The Nature of Epilepsy

Miriam Gwynne
Full time mum and carer for two truly wonderful autistic twins. I love reading, writing, walking, swimming and encouraging others. Don’t struggle alon...

He came downstairs like every other school morning to get his breakfast, get dressed and get ready for the school bus. He never made it onto the bus though.
Epilepsy decided to strike again.
Sadly that’s the nature of epilepsy and there’s nothing we can do to change that.
We can go months, even years, without thinking about it but then suddenly, when you least expect it, you hear that cough, see his mouth foaming, hear the fall, watch his body go rigid, and your heart sinks.
It shakes you to the core.
It’s frightening and clouds all your plans for the future. It shifts everything back to protection mode, hyper vigilance mode, safety mode. It means having him watched at all times via a monitor, tracking him, even watching when he’s eating.
That’s the nature of epilepsy. It doesn’t care how it impacts either my son or the rest of his family.
It’s that sinking feeling of deciding if and when he might need medicated again when he has no means of communicating how he’s feeling or what he’s experiencing.

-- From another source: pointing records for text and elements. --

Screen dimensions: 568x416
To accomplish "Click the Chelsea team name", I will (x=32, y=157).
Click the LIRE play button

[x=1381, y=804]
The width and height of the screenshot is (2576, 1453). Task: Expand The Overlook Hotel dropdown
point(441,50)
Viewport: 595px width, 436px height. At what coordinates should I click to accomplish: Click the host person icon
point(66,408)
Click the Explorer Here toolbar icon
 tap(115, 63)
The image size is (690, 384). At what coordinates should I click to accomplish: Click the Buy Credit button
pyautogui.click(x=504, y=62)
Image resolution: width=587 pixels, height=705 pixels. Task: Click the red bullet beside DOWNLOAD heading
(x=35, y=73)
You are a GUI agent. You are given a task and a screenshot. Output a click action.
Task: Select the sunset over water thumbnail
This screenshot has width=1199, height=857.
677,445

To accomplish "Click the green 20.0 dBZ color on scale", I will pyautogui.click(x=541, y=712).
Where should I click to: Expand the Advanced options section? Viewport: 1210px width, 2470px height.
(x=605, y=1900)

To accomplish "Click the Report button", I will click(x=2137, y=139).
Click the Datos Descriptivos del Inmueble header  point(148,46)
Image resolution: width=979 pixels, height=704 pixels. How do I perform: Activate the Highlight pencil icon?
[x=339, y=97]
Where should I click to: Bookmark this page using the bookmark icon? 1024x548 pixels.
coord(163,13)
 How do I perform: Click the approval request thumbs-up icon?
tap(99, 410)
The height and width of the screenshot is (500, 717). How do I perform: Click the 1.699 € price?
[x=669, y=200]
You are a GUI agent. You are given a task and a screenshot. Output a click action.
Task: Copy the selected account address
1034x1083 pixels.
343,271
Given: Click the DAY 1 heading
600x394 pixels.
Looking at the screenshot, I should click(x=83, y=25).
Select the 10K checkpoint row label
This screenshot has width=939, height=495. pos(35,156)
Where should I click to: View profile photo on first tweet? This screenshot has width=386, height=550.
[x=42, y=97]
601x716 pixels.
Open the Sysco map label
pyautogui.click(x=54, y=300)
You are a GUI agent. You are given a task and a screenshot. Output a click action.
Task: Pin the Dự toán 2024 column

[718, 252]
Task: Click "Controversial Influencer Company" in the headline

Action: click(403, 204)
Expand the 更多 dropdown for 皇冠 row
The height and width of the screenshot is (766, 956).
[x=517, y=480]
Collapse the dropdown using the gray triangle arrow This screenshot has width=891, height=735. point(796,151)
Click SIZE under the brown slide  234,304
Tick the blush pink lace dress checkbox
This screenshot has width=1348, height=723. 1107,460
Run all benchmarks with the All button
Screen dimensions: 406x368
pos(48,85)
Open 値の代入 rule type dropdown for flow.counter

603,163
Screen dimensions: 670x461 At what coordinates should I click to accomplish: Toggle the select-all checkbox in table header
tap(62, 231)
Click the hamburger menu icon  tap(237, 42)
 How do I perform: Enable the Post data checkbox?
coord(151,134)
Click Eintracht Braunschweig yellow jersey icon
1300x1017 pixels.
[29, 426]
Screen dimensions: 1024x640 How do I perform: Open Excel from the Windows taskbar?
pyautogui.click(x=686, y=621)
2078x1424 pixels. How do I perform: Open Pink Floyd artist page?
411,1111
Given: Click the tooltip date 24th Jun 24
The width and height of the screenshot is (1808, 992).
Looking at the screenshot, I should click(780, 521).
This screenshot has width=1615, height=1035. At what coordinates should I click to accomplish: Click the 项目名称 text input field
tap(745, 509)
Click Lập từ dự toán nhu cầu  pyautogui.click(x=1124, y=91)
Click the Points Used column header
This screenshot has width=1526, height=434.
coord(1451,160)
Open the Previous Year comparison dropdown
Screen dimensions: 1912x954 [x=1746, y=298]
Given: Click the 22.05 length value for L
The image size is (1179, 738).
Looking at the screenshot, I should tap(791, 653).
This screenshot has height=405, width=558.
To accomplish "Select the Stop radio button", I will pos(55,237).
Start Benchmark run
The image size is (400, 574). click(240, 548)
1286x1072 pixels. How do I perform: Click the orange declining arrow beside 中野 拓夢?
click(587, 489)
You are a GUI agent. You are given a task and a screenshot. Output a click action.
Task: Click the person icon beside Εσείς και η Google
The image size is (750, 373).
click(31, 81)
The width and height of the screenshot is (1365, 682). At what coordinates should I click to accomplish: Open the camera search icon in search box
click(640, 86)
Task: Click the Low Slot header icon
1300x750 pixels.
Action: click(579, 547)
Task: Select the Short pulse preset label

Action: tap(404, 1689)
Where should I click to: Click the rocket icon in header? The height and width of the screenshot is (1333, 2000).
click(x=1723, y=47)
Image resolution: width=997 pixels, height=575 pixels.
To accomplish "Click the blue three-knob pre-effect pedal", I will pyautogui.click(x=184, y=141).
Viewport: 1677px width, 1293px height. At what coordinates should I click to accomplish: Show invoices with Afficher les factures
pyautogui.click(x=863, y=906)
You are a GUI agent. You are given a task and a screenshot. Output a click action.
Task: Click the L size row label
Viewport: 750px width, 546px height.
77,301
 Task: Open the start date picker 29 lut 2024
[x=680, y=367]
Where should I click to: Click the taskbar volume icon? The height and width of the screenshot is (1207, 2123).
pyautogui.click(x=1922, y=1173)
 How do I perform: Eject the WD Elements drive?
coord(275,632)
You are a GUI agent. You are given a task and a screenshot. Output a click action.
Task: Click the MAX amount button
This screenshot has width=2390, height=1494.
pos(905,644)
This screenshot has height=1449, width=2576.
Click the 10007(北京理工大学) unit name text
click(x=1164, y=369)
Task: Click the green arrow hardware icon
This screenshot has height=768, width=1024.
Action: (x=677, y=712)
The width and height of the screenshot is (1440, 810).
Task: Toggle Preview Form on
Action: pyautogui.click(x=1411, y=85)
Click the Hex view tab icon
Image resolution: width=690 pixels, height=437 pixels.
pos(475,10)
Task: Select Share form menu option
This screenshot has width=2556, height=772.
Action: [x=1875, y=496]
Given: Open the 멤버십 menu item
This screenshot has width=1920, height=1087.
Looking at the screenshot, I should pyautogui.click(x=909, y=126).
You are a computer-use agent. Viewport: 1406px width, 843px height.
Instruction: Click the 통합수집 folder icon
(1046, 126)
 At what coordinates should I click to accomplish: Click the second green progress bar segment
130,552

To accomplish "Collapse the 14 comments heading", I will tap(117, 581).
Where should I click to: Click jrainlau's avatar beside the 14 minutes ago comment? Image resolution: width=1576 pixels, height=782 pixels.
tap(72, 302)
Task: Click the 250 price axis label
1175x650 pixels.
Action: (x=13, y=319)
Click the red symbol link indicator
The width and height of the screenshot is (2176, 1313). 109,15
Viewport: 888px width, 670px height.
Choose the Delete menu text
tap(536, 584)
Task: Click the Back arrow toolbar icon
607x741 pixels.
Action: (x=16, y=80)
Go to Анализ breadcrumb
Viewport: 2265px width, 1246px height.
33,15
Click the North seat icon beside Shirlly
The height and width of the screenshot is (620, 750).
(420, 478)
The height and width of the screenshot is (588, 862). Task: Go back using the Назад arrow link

It’s that fear that something even more sinister is at play like it was before when a scan discovered a massive brain tumour years ago.
It’s the worry that this might be the new normal, that his progressive genetic condition has reached a stage whereby this is how things will be from now on.
It’s sending him to school always living on edge for the next phone call.
It’s ordering new mattress protection just in case, bulk buying sick bowls, making sure the thermometer has new batteries (in case the next seizure is brought on by a temperature spike), ensuring a mobile phone is always charged and in credit, keeping fuel in the car just in case.
That’s the nature of epilepsy. It impacts the entire family and makes you re-evaluate everything.
It’s updating seizures plans after every seizure. It’s second guessing yourself wondering if you missed a trigger, stimulated him too much the night before, didn’t notice a sign when he woke up.
It’s doubting your own mind and feeling like a failure as you helplessly watch him go unconscious, shake, foam, jerk then sleep so deeply for hours that he’s left confused and disoriented.
It’s that endless debate of how often is too often and when do we consider starting, changing or upping medication.
It’s waking every morning wondering if he’ll make it on the bus today again or not.
That’s the nature of epilepsy and that’s our daily life here with our non speaking son.